Raya Dunayevskaya and Olga Domanski, 1979.

Moving to Detroit at Dunayevskaya’s request in order to be a vital part of the functioning of the organization’s Center, she subsequently served as Dunayevskaya’s secretary for over 25 years as Dunayevskaya worked out Philosophy and Revolution, from Hegel to Sartre and from Marx to Mao; Rosa Luxemburg, Women’s Liberation, and Marx’s Philosophy of Revolution; Women’s Liberation and the Dialectics of Revolution: Reaching for the Future; and all her other writings. Domanski was central to helping Dunayevskaya with so much of the writing of her books, articles, minutes of meetings, and letters, as well as organizing her notes and writings and communicating her ideas and views to others. Always at the forefront of Domanski’s mind was the crucial role of an organization based on the Marxist-Humanist body of ideas. She was the organizational person par excellence, who, as well as engaging in those kinds of tasks, did not shy away from or look down on the nuts and bolts work of keeping the national office and the organization running.

For a quarter of a century, Domanski as a national organizer was essential to continuing News and Letters Committees and Marxist-Humanism after the 1987 death of its founder, Dunayevskaya. Throughout that time, she was preoccupied with the philosophical and practical question of continuity and discontinuity—after such a profound rupture as the death of a founder, how to work out “continuity with the historic course of human development,” that is, with the body of ideas of Marxist-Humanism.

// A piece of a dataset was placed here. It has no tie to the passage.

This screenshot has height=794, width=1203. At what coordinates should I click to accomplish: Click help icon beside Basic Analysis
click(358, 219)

Olga Domanski and Erica Rae, 1979.

Olga Domanski and Erica Rae, 1979.

Thanks to Domanski, News and Letters Committees still functions, and has had opportunity to demonstrate Marxist-Humanism’s historic right to exist in turning points like the struggles in Bosnia in the 1990s and in Syria today, even as other revolutionaries outside and even within the organization were failing that test. Her fidelity and principled commitment to the vision and philosophy of freedom developed by Dunayevskaya never wavered.

DOMANSKI AFTER DUNAYEVSKAYA

In fact, immediately after Dunayevskaya’s death, one of her very last writings, her June 1, 1987, presentation on dialectics of philosophy and organization, was singled out by Domanski as crucial. She spoke of the need to “inwardize” it, and saw it as “both a profound testament and perspectives for us.” Shortly thereafter, she was one of two or three comrades who proposed publishing it together with the May 1953 letters establishing Dunayevskaya’s philosophical breakthrough, in the book titled The Philosophic Moment of Marxist-Humanism (Chicago: News and Letters, January 1989).

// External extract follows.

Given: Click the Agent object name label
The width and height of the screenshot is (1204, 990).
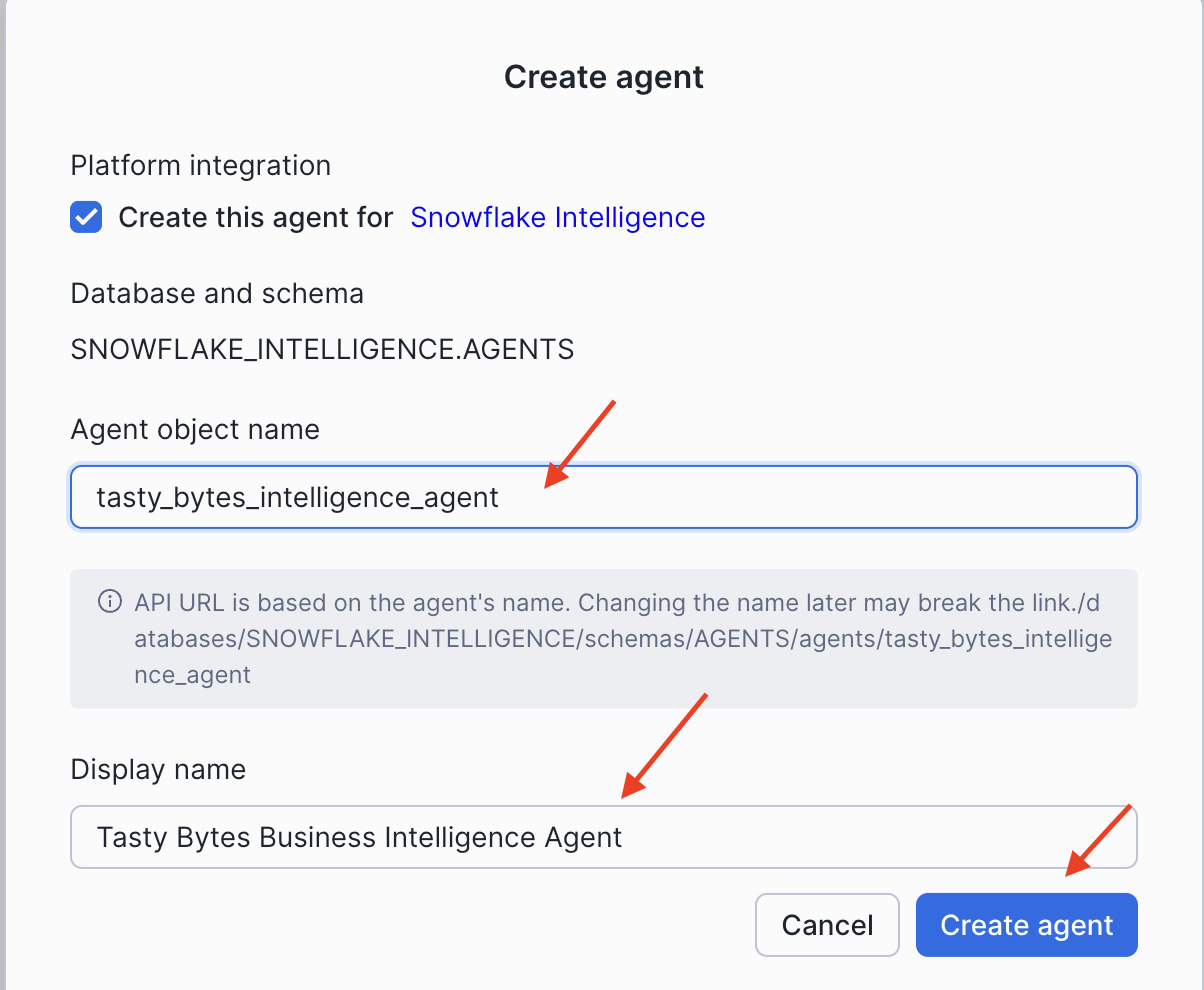Looking at the screenshot, I should 194,429.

And when a minority within News and Letters Committees attempted to sabotage the newspaper after they failed to take over the organization and push Domanski out, and then they resigned—having evaded a principled debate on ideas—she is the one who wrote the June 2, 2008, “Open Letter to all Friends and Supporters of News and Letters.” It reaffirmed the organization’s commitment to “the principles established by the founder of Marxist-Humanism [which] were what we saw as guiding us to a new and higher point in our quest to become continuators of the movement founded as accepting responsibility for Marx’s philosophy of the unity of theory and practice.”

Olga Domanski speaking at meeting for the centenary of Raya Dunayevskaya, Detroit, Mich., Sept. 18, 2010.

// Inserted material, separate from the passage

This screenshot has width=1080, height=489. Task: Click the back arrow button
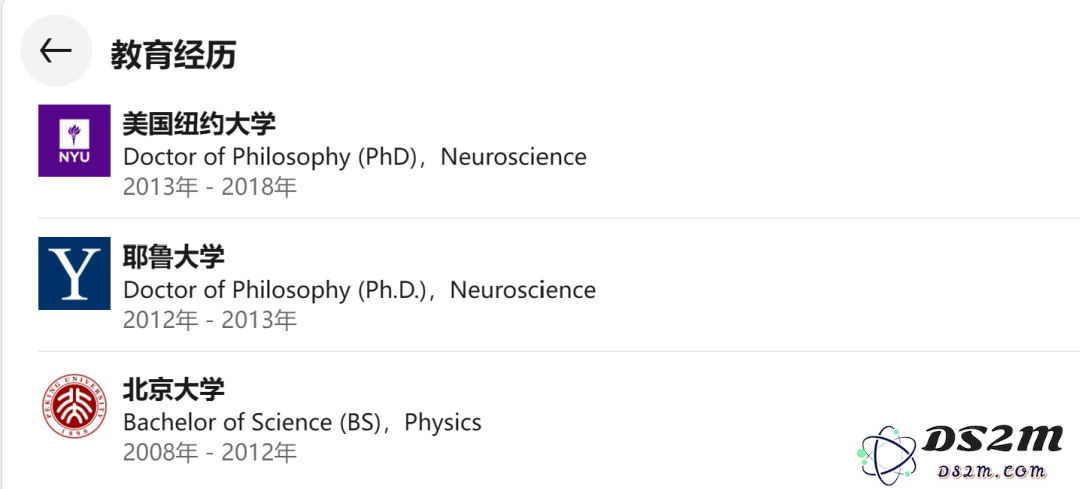(x=56, y=51)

Olga Domanski speaking at meeting for the centenary of Raya Dunayevskaya, Detroit, Mich., Sept. 18, 2010.

RAYA DUNAYEVSKAYA MEMORIAL FUND

Domanski was instrumental in establishing the Raya Dunayevskaya Memorial Fund in 1987 to preserve and present Dunayevskaya’s papers to her Archives, to assure that her published writings remain in print, and to encourage research into her works and ideas. She served as one of the Fund’s Trustees from its founding until 2015.

Domanski was a founding member of Women’s Liberation—News & Letters Committees in 1971, having contributed to Notes on Women’s Liberation: We Speak in Many Voices in 1970 with “Pages from a Shop Diary” of her experiences as an autoworker at GM in Flint, Mich. Dunayevskaya was determined that Domanski’s writings be recognized, and included two articles she wrote in Women’s Liberation and the Dialectics of Revolution: Reaching for the Future. Self-promotion was anathema to Domanski, whose modesty was part of her self-discipline that always put responsibility for the philosophy of Marxist-Humanism and its organization ahead of ego.

Her powerful leads, editorials and activity articles and articles that she elicited from workers, including miners, and others speaking for themselves, helped shape News & Letters as a Marxist-Humanist newspaper that met the objective situation with a philosophy unseparated from the movement from practice. (See Olga Domanski: embodiment of Woman as Reason and Women as Thinkers and Revolutionaries for examples of how philosophical her writings could be. An essay by Domanski on women’s liberation and Hegel’s notion of life will appear in the March-April issue.) At times she served on the Philosophic-Technical Committee that produces the paper, and for decades she edited the Readers’ Views section.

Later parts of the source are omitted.